To construct this EST expression plasmid containing the S protein RBD, the sequence of this fragment (813 bp) was synthesized as a sense strand, which was reverse-complementary as an antisense strand, with a small number of nucleotides added at both ends. After annealing the plus and minus strands to a double-stranded DNA fragment with a reconstructed sticky end, a5 '-end XhoI sticky end (C' TCGAG) and a 3 '-end KpnI (GGTAC' C) sticky end were formed.

The 813nt cDNA sequence encoding the most RBD region and part downstream after RBD of SARS-CoV-2. Delta.S protein was selected. The cDNA sequence and its reverse complement were synthesized and annealed into a fragment that was integrated with mCherry Red Fluorescent Protein (RFP) cDNA as a fusion gene in pCMV RFP expression plasmid as a potential target for shRNA688.

1.2 construction of expression plasmid containing RBD fragment of SARS-CoV-2S protein and fusion gene of RFP

The pLVX IRES mCherry RFP vector (Takara Bio USA) comprising CMV promoter, multiple Cloning Site (MCS), mCherry-Red Fluorescent Protein (RFP) gene and 3' LTR and the like was used as a basic vector for RBD-containing EST expressing SARS-CoV-2S protein gene.

In this vector MCS, there are restriction sites for XhoI (2809) and SacII (2834).
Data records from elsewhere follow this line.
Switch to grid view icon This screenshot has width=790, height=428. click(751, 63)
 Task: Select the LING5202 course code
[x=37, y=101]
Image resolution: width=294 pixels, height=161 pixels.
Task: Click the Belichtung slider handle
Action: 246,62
The vector has two SacII (CCGCGG) and two KpnI (GGTACC) cutting sites. Their cleavage sites were SacII (2834), kpnI (3289), sacII (4644) and KpnI (4869).

We chose to use the pLVX IRES mCherry RFP plasmid as the basic vector. In the pLVX IRES mCherry RFP plasmid, pCMV drives mCherry RFP gene expression. We removed most of the IRES of this plasmid between XhoI (CTCGAG) and KpnI (GGTACC). The synthesized DNA fragment containing the sense strand (813 nt) encoding most of the S protein and the reverse complementary strand thereof was annealed to double strands. And this DNA fragment was successfully integrated into the plasmid. Constructs the pCMV-SARS-CoV-2-RBD-EST-RFP plasmid expressed by the gene component of the SARS-CoV-2S protein and the mCherry Red Fluorescent Protein (RFP) fusion gene. The transcripts expressed from the fusion gene can be used as targets to test for interference by shRNA (figure 5).

As shown in FIG. 5, the plasmid pCMV-RBD-EST, which is a fusion gene of SARS-CoV-2S protein and RFP, was constructed and named (pCMV-SARS-CoV-2-RBD-EST-RFP). The DNA fragment synthesized and annealed double-stranded had XhoI cohesive end (C 'TCGAG) at the 5' end and KpnI (GGTAC 'C) cohesive end at the 3' end. The sense strand of the DNA fragment (813 nt) encodes the majority of the RBD of the SARS-CoV-2Delta S protein. 3' LTR terminates transcription as polyadenylation signal.

For construction, the empty vector (Takara Bio USA) was double digested with the enzymes XhoI and SacII.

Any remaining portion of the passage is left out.